In situ TCE degradation mediated by complex dehalorespiring communities during biostimulation processes

The bioremediation of chloroethenes contaminants in groundwater polluted systems is always today a serious environmental challenge. Many previous studies have shown that cooperation of several dechlorinators is crucial for complete dechlorination of TCE (trichloroethene) to ethene. In the present study, we used an explorative functional DNA microarray (DechloArray) to examine the composition of specific functional gene in groundwater samples in which the chloroethene bioremediation was enhanced by delivery of hydrogen-releasing compounds. Our results demonstrate for the first time that complete biodegradation occurs through spatial and temporal variations of a wide diversity of dehalorespiring populations involving both Sulfurospirillum, Dehalobacter, Desulfitobacterium, Geobacter and Dehalococcoides genera.

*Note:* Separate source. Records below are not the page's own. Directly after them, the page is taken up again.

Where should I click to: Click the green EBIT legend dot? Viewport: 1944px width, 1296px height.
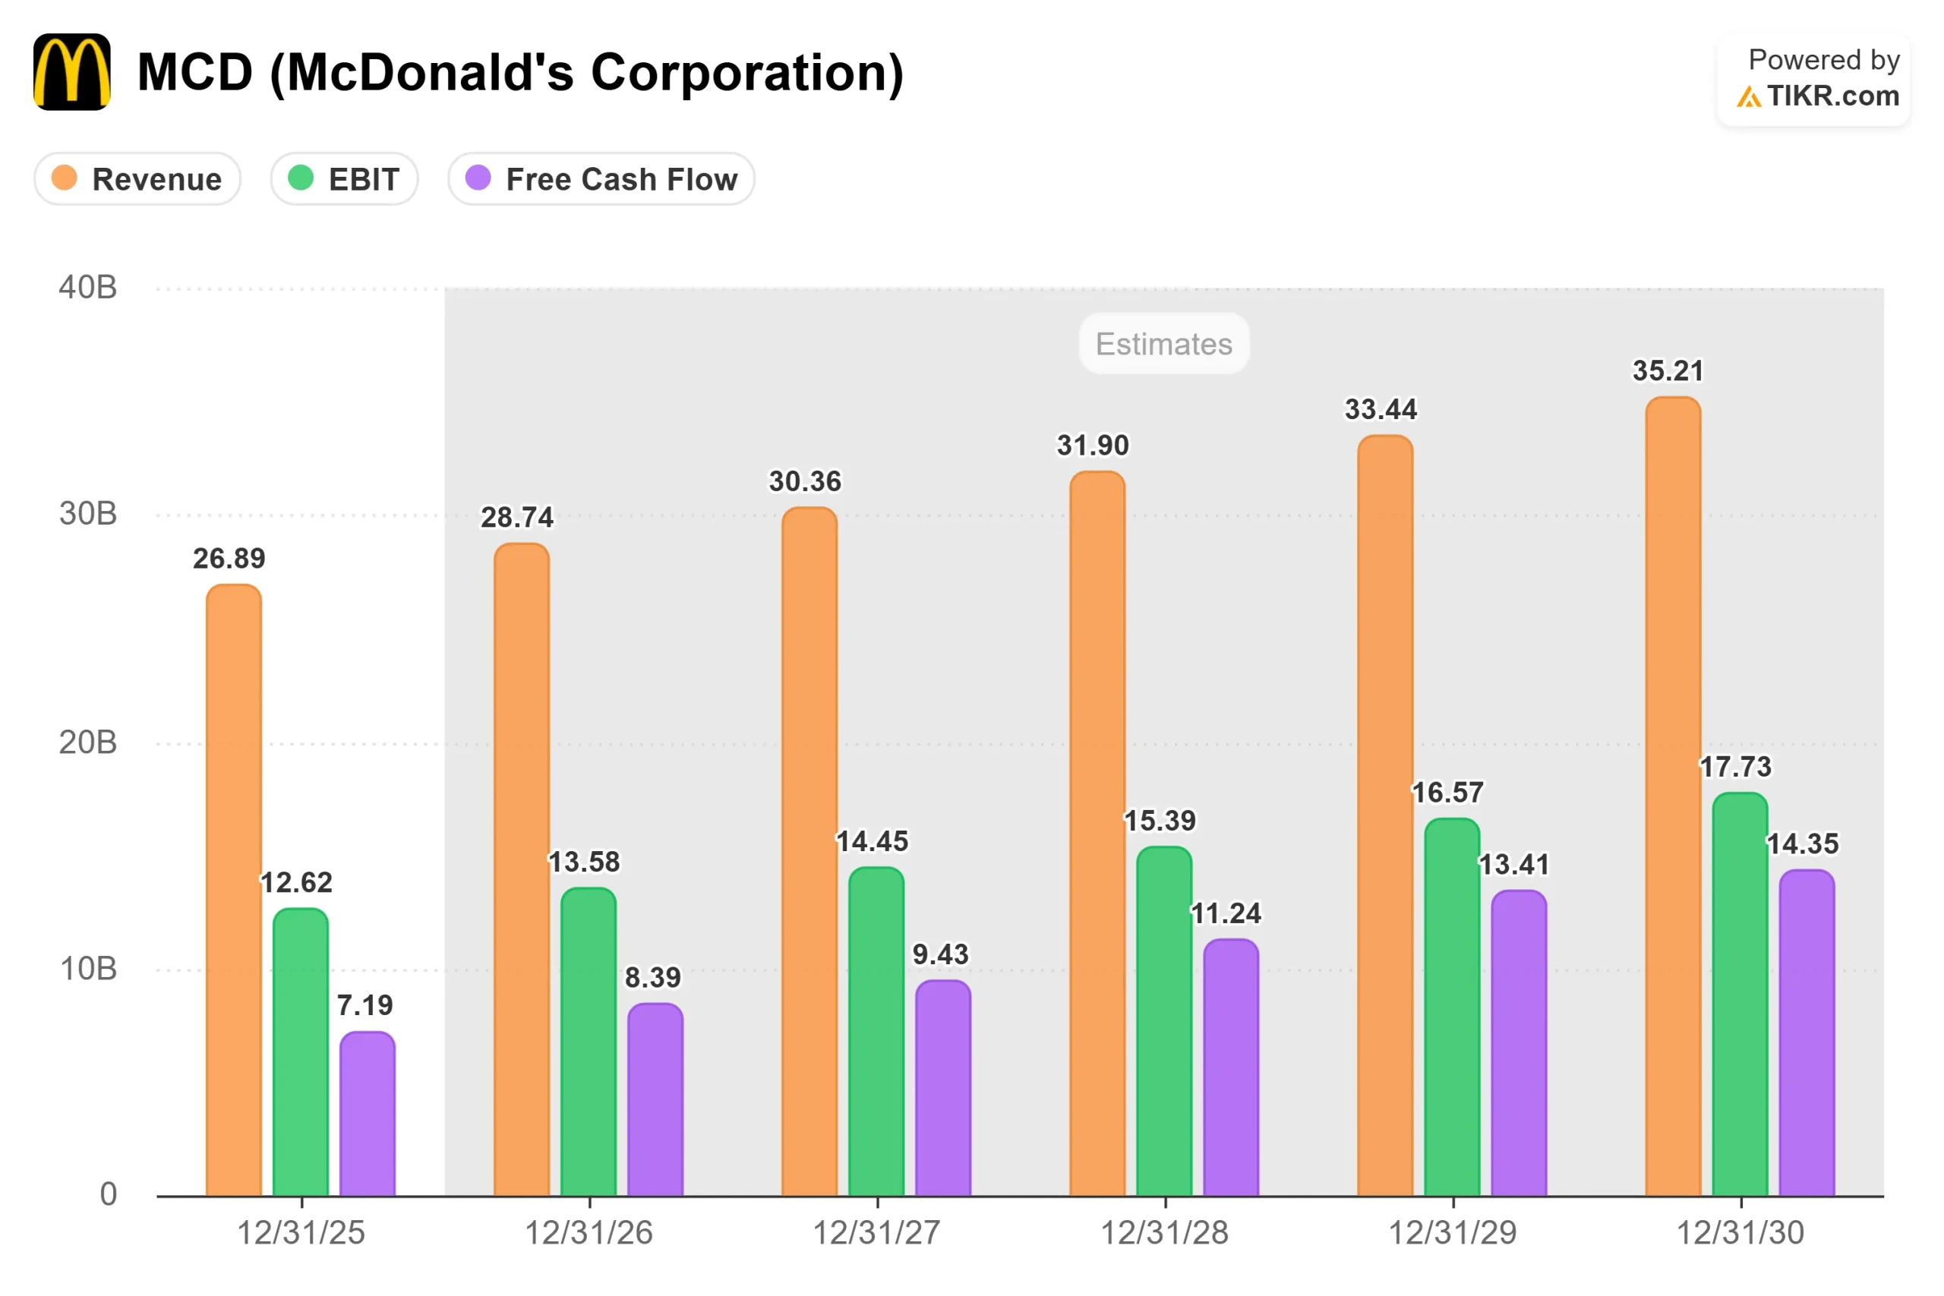(301, 178)
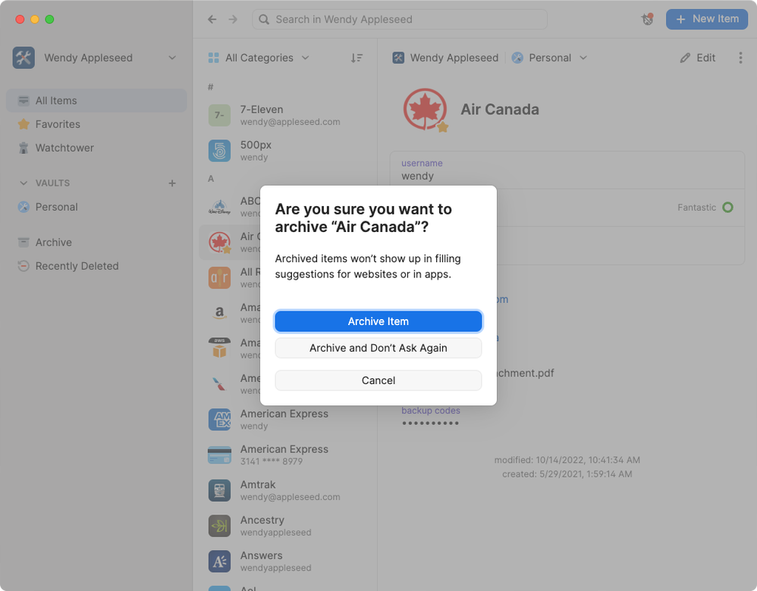Collapse the Vaults section

pos(24,183)
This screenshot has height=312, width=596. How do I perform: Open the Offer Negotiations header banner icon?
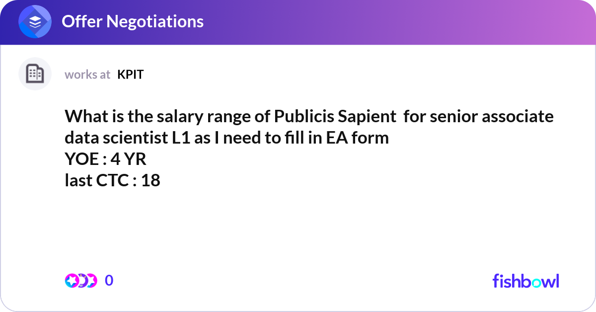35,21

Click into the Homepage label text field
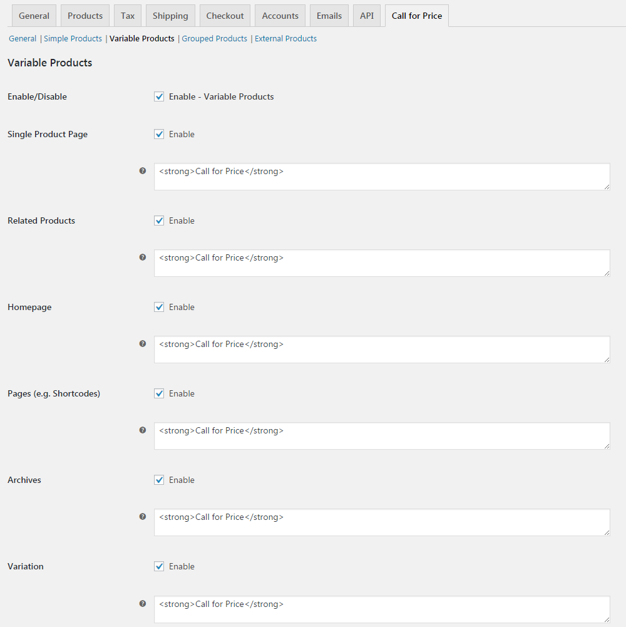382,350
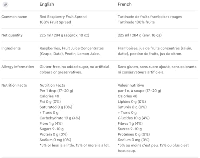
Task: Click the English Sodium 0 mg line
Action: 55,140
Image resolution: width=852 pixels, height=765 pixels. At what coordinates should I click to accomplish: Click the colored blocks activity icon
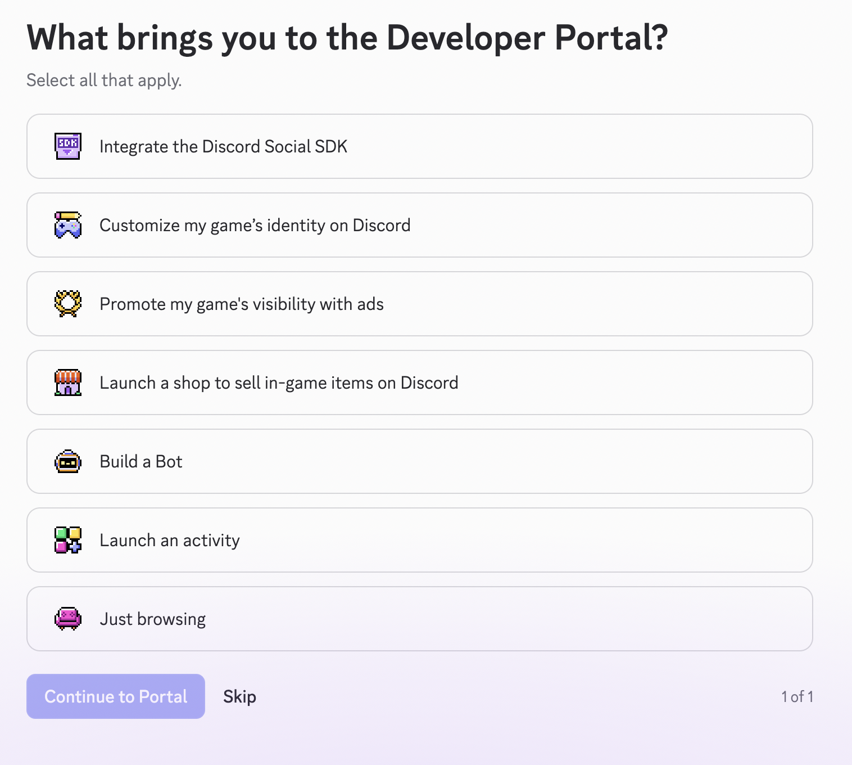(x=67, y=540)
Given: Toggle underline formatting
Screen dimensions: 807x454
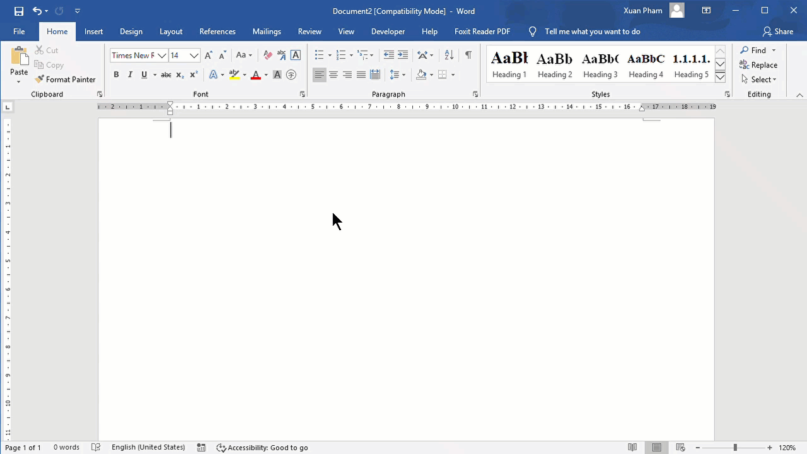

Sulfurospirillum appears the most active in the highly contaminated source zone, while Geobacter was only detected in the slightly contaminated downstream zone. The concomitant detection of both bvcA and vcrA genes suggests that at least two different Dehalococcoides species are probably responsible for the dechlorination of DCE and VC to ethene. These species were not detected on sites where cis-DCE accumulation was observed. These results support the notion that monitoring dechlorinators by the presence of specific functional biomarkers using a powerful tool such as DechloArray will be useful to survey the efficiency of bioremediation strategies.